Source text:
┄┄┄┄┄┄
Relevance Vector Machine

Relevance Vector Machine (RVM) trains a Generalized Linear Model yielding sparse representation (i.e., many of the basis functions are not used at the end). The implementation in BEST is the Multi-dimensional Relevance Vector Machine (MRVM) as described in our paper. It uses the Generalized Singular Value Decomposition to train the model, which is considerably more stable than relying to Cholesky decompositions. This is achieved via the best.linalg.GeneralizedSVD class.

As already said, we start with a Generalized Linear Model (see (1)):

(1)\mathbf{f}(\mathbf{x}; \mathbf{W}) =
\boldsymbol{\phi}(\mathbf{x})^T\mathbf{W},

where

(2)\boldsymbol{\phi}(\mathbf{x}) =
\left(\phi_1(\mathbf{x}), \dots, \phi_m(\mathbf{x})\right)

forms a Basis. The Relevance Vector Machine trains the model based on a set of n (noisy) observations of a q dimensional process:

(3)\mathcal{D} = \left\{\left(\mathbf{x}^{(i)},
                      \mathbf{y}^{(i)}\right) \right\}_{i=1}^n.

It assigns a Gaussian noise with precision (inverse noise) \beta to the observations (this defines the likelihood) and the following prior on the weight matrix \mathbf{W}:

(4)p(\mathbf{W}|\boldsymbol{\alpha}) =
\prod_{j=1}^qp(\mathbf{W}_j|\boldsymbol{\alpha}),

(5)p(\mathbf{W}_j | \boldsymbol{\alpha}) =
\prod_{i=1}^mp(W_{ij} | \alpha_i),

(6)p(W_{ij} | \alpha_i) \propto
\exp\left\{-\alpha_{i}W_{ij}^2\right\},

where \boldsymbol{\alpha} is a set of m hyper-parameters, one for each basis function. The characteristic of (6) is that as if \alpha_i = \infty, then the basis function \phi_i(\cdot) can be removed for the model. The parameters (\boldsymbol{\alpha}, \beta) are found by maximizing the evidence of the data \mathcal{D}.
┄┄┄┄┄┄
Supplied records:
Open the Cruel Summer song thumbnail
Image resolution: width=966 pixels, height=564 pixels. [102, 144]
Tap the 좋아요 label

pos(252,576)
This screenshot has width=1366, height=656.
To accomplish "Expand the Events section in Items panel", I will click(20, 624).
┄┄┄┄┄┄
Task instructions:
**1.** Answer these questions from the Relevance Vector Machine page:
(a) What decomposition does the BEST implementation use to train the model?
(b) What does \beta represent in the model?
(c) How are the parameters (\boldsymbol{\alpha}, \beta) found?
**2.** Rewrite the entries, requests included, starting with the line containing "This screenshot has width=1366, height=656." and going on through the end of the entries. Shift each coordinate in the answers by adding 119 to it.

Set of answers:
**1.**
(a) The Generalized Singular Value Decomposition.
(b) The precision (inverse noise) of the Gaussian noise assigned to the observations.
(c) By maximizing the evidence of the data \mathcal{D}.

**2.**
This screenshot has width=1366, height=656.
To accomplish "Expand the Events section in Items panel", I will click(139, 743).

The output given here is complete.